Page text:

Farris said a fire burning in a fire place would emit more particle pollution than the NWFREC, adding that the woody biomass and grasses burned at the plant are re-grown and the carbon dioxide re-captured during the gasification process.
“You are looking at a cycle that will take 30 years (to run its course),” said Doug Kent, executive director of the Gulf County Health Department. “With fossil fuels you have a cycle that takes hundreds or thousands of years.”
The comparison with fossil fuels, such as coal, resonates with local officials, who note that NWFREC would be transforming a coal distribution point – MTI – into a so-called “green” energy plant.
The primary source of air pollution at the plant, which will take up eight acres of the 45 acre MTI tract with room for expansion, will come from the trucks and trains bringing in fresh fuel for the plant, Farris said.
“From my research it (the BG&E biomass process) is carbon dioxide neutral,” Kent said of the NWFREC. “It produces a safe amount of particulates.”
A paper written by two engineers with the National Renewable Energy Laboratory in Golden, Colorado, which examined gasification processes with woody products, such as what BG&E proposes, found the process was more energy efficient, had less of a net life cycle for greenhouse gas emissions and produced significantly fewer toxic air emissions compared to plants using coal, coal/biomass combined or other biomass residues.
What will Feed the Plant?
Farris noted that the old paper mill used four times the wood needed by the NWFREC.
“Forestry is sustainable,” he added. “One of the good things about us is we don’t only take the wood, we’ll take what’s left behind.”
Kent added, “It has showed a proven history for 60 years” alluding to the mill.
BG&E will use a 50-50 mix of wood and fast-growing grasses, Farris said, and a crop model similar to that used by the sugar cane industry.
“We would supply plants, pay for labor, pay for harvesting, pay partially for the land (up to two acres of non-edible crops),” Farris said. “Or take the case of corn after harvest. Now you would have a place for the corn (stalks) to come to and another source of income for the farmer.
“The farmer or property owner with timber on it would have a predictable source of income.”
Farris emphasized the plant will use no household garbage, remnants from the landfill or any other source of fuel for the plant.
The plant will also need some 250 tons of sand – wood is heated in an oxygen-starved environment and then pushed against the sand as part of the gasification process – at start-up and another 12-20 tons a day.
That, according to local officials, provides the county another income opportunity as the county has long been contracted to remove the spoil sand resulting from dredging of the Apalachicola River over the decades.

Directions for this task: In the biomass plant article, translate this sentence into Spanish: "Farris noted that the old paper mill used four times the wood needed by the NWFREC." The material has no connection to the biomass plant article.

Recorded data:
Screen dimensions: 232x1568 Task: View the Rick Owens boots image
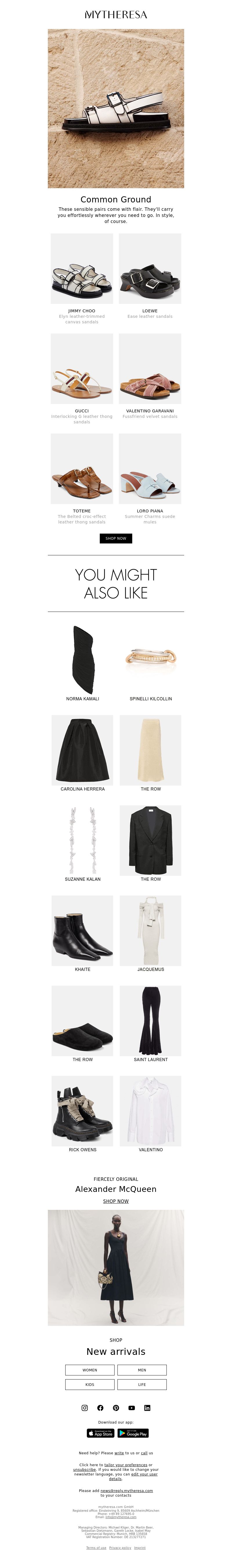point(82,1111)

Written reply: Farris señaló que la antigua fábrica de papel utilizaba cuatro veces la madera que necesita el NWFREC.